It seems that every few months we get another study showing how giving teens access to sex education and contraception dramatically reduces pregnancy and abortion rates. This is obvious stuff, but we're still resisting the policies that put birth control in the hands of the people who want and need it. But struggle as we might to talk constructively about teens and contraception, there's another crucial part of this conversation that often gets erased entirely: how to support the teens who get pregnant and choose to become parents. According to recent data, only 51 percent of women who gave birth as a teen have a high school diploma. The problem is structural, not about individual parents. And there are existing laws and policies that could address the challenges young parents face, but we aren't talking about them nearly enough.
Title IX is far more of a household name than at any time in its history, but the law -- which bans sex discrimination in federally funded education programs -- does a lot more than people might realize. In addition to the athletics and sexual assault accountability measures for which it has come to be known, Title IX also exists to ensure that students who become pregnant can continue their educations. But just as a lack of public awareness and transparency allowed colleges and universities to punt on their responsibilities to victims of sexual assault, a similar problem exists around the implementation of Title IX so that pregnant students can keep attending classes or receive necessary accommodations to stay on top of their schoolwork if they can't make it into school.

★ ★ ★ ★ ★ ★ ★

* Exercises to complete
[a] In the passage on teen parents and Title IX, what percentage of women who gave birth as a teen have a high school diploma?
[b] Carry on the passage on teen parents and Title IX from its final sentence.

* Source data
★ ★ ★ ★ ★ ★ ★

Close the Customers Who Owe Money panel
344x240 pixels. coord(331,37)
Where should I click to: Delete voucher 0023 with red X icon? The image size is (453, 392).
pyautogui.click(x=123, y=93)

★ ★ ★ ★ ★ ★ ★

* Task-by-task answers
[a] 51 percent

[b]
This summer provided yet another example of a school failing a pregnant student despite the requirements of federal law. Back in July, the National Women's Law Center filed a Title IX complaint on behalf of 18-year-old high school student Mikelia Seals after her school refused to provide her with homebound instruction after she put on medically necessary bed rest. According to the complaint, Washington-Wilkes Comprehensive High School also refused to excuse Seals' absences due to her pregnancy, even though it was required to do so under Title IX.
“At the very moment when schools should support pregnant students and help them stay in school, too many are backing off and either doing nothing or kicking them out of school,” Fatima Goss Graves, NWLC Vice President for Education and Employment said at the time the complaint was filed. “This is illegal behavior. It’s time that schools step up to the plate and meet their obligations under Title IX to protect pregnant students and those who are parents."
Often schools act willfully to discriminate against pregnant students, but sometimes noncompliance with Title IX is the product of a lack of awareness about what the law requires. But even as students and others fight to bring high schools into compliance, the problem often extends beyond the scope of existing law. Title IX alone isn't enough to address the needs of teens struggling to balance family, work and education. As Seth Freed Wessler from NBC News reported this week, Title IX is meant to protect student from being discriminated against because of pregnancy and childbirth-related health issues, but "those protections do not apply to absences related to a baby’s health." This gap in policy has left new parents struggling to complete their educations while attending to the needs of their new families. And while family leave policies gain momentum with the public and in Congress, teens who need the same flexibility are often left out of the equation.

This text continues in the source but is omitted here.